▶ **FRAGMENTO DEL DOCUMENTO**:
# # # # # # #

De ahí la importancia de tener instituciones democráticas fuertes, capaces de limitar o poner freno a los abusos y excesos de cualquier partido con tentaciones antidemocráticas. Lo difícil para las democracias incipientes, como la mexicana, es llegar a ese grado de institucionalización. En el camino pueden venirse abajo, o al menos retroceder varios pasos.

De ahí también la necesidad de una cultura democrática sólida entre los ciudadanos. Si éstos conciben a los partidos en general como entidades proclives al abuso, la corrupción, la demagogia y las pulsiones antidemocráticas, presionarán en bloque y de forma permanente a cualquiera de ellos que llegue al poder. Se ubicarán más del lado de la ciudadanía en general frente a la clase política, y menos del lado de algún partido en concreto (o al menos no de manera incondicional).

# # # # # # #

▶ **DATOS PROPORCIONADOS**:
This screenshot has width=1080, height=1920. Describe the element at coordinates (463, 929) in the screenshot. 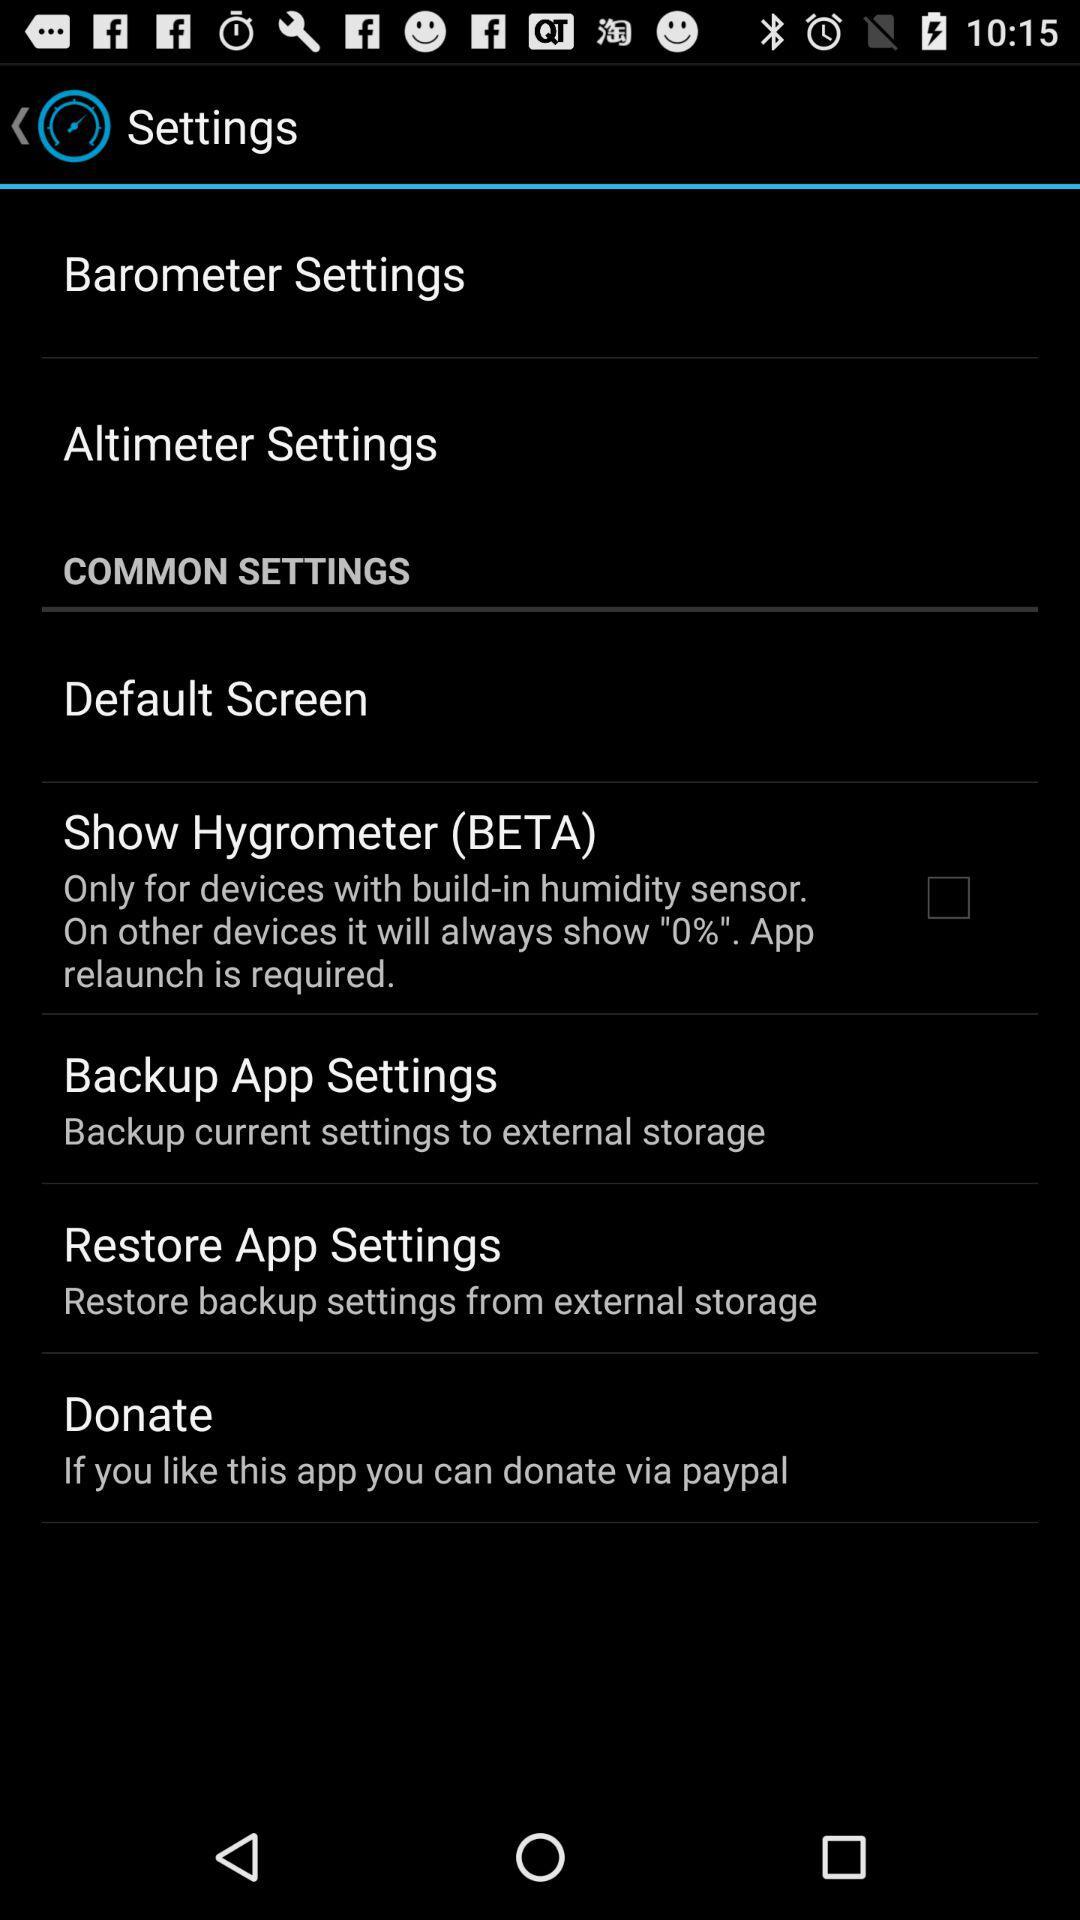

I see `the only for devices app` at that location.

# # # # # # #

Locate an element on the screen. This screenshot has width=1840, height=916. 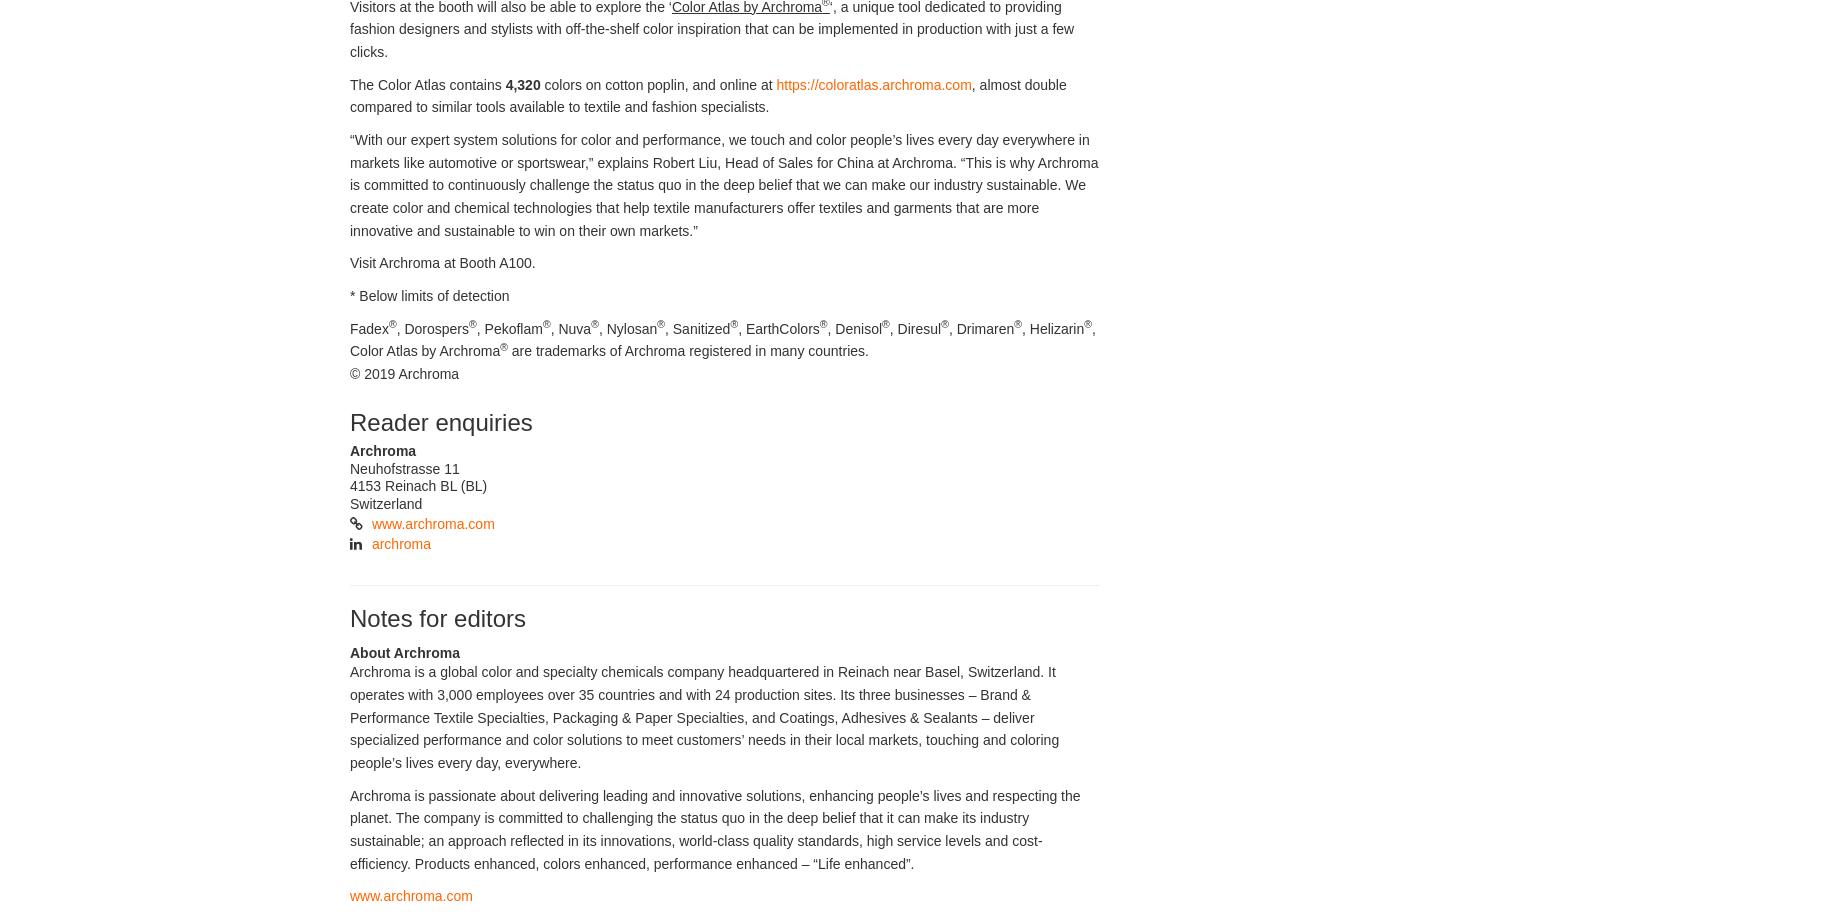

# # # # # # #

▶ **EJERCICIOS PROPUESTOS**:
A: Según el fragmento del documento, ¿a qué cosas pueden considerar los ciudadanos que los partidos son proclives? Enuméralas todas.
B: Reproduce el pasaje del fragmento del documento que va desde "De ahí la importancia" hasta "de manera incondicional).".

▶ **SOLUCIONES POR TAREA**:
A:
- El abuso
- La corrupción
- La demagogia
- Las pulsiones antidemocráticas

B:
De ahí la importancia de tener instituciones democráticas fuertes, capaces de limitar o poner freno a los abusos y excesos de cualquier partido con tentaciones antidemocráticas. Lo difícil para las democracias incipientes, como la mexicana, es llegar a ese grado de institucionalización. En el camino pueden venirse abajo, o al menos retroceder varios pasos.

De ahí también la necesidad de una cultura democrática sólida entre los ciudadanos. Si éstos conciben a los partidos en general como entidades proclives al abuso, la corrupción, la demagogia y las pulsiones antidemocráticas, presionarán en bloque y de forma permanente a cualquiera de ellos que llegue al poder. Se ubicarán más del lado de la ciudadanía en general frente a la clase política, y menos del lado de algún partido en concreto (o al menos no de manera incondicional).